A woman who allegedly jammed a pencil into her toaster is thought to have started a blaze inside a Warrawong apartment that put lives at risk and destroyed her property.
The fire erupted inside a third-floor unit on Todd Street, and firefighters arrived to find the complex flames bursting through broken windows and people dangling from balconies trying to escape.
It was 10am on Sunday, February 11 and terrified top floor residents were unable to escape due to flames, intense heat and smoke. Firefighters had to drag four of them to safety.
The life-threatening emergency was caused a resident who allegedly jammed a pencil into her faulty toaster to get the bread slices to stay down, Fire and Rescue NSW Warrawong Station Officer Mick Adams said.
"It caught on fire and she tried to put it out, but it was unsuccessful and it just escalated and engulfed the whole unit," he said.
With four men, three of them elderly, trapped on the top floor, every second counted.
"It's very hot, it's searing hot, that smoke is boiling hot," Station Officer Adam said of the conditions residents faced.
There was so much smoke in the top floor that it spread from the ceiling down to knee height.
"We had them [residents] holding their breath to rush them out," Station Officer Adam said.
Residents run for their lives
As firefighters battled to save lives and stop the fire from spreading further, some residents kept rushing back inside to save personal items and pets.
The resident where the fire started was among them as she rushed to save her cat.
"The cat just kept rushing back towards the fire. She kept trying to go back in and the police had to remove her," Station Officer Adams said.
Peter Stewart, who lives in the block's second storey, was first alerted to the emergency by someone screaming outside his unit.
"Someone yelled out 'get the cat, get the cat'," he said.
He didn't realise how bad the fire was until he'd evacuated outside.
"It was all black," he said.
Ground floor tenant Luke Bartlett was asleep when the fire erupted.
"I woke up to glass falling onto the ground," he said. "You could smell the fire, inside [his unit] started filling up with smoke.
"As soon as I went out my door the fireman was running up the stairs with the hose and said 'you got to get out'."
Barrie Costello lives underneath the home that erupted in flames and ignored the smoke alarm when it first started chiming.
"I heard the smoke alarm for a while and I looked out the window and saw smoke and everyone had to get out," he said.
How firefighters brought the blaze under control
The first-arriving firefighters at the emergency have been praised for saving lives, but Station Officer Adams said years of experience helped crews make the right decisions.
"You can focus on rescuing people but then the fire escalates," he said.
"We had Unanderra [fire station] hot on our tails so I got my guys to fight the fire.
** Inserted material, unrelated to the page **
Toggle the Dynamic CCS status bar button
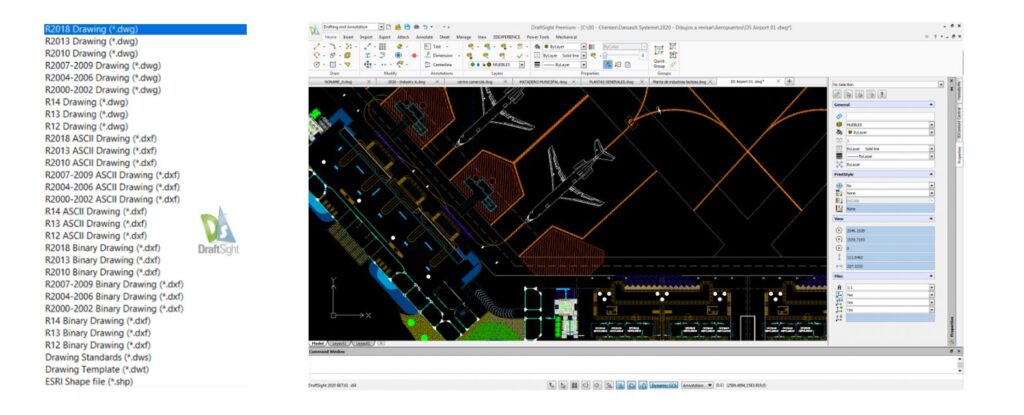662,385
Unanderra commenced the search and rescue."
FRNSW Inspector Chad Wallace said Station Officer Adams made some "really critical tactical decisions".
"He used every bit of his 25 years experience and picked the right strategy, which was to aggressively attack the fire and back his crew that they could get it out at as quickly as possible, which at the same time would try to give a means of exit for the people who were stuck on level three."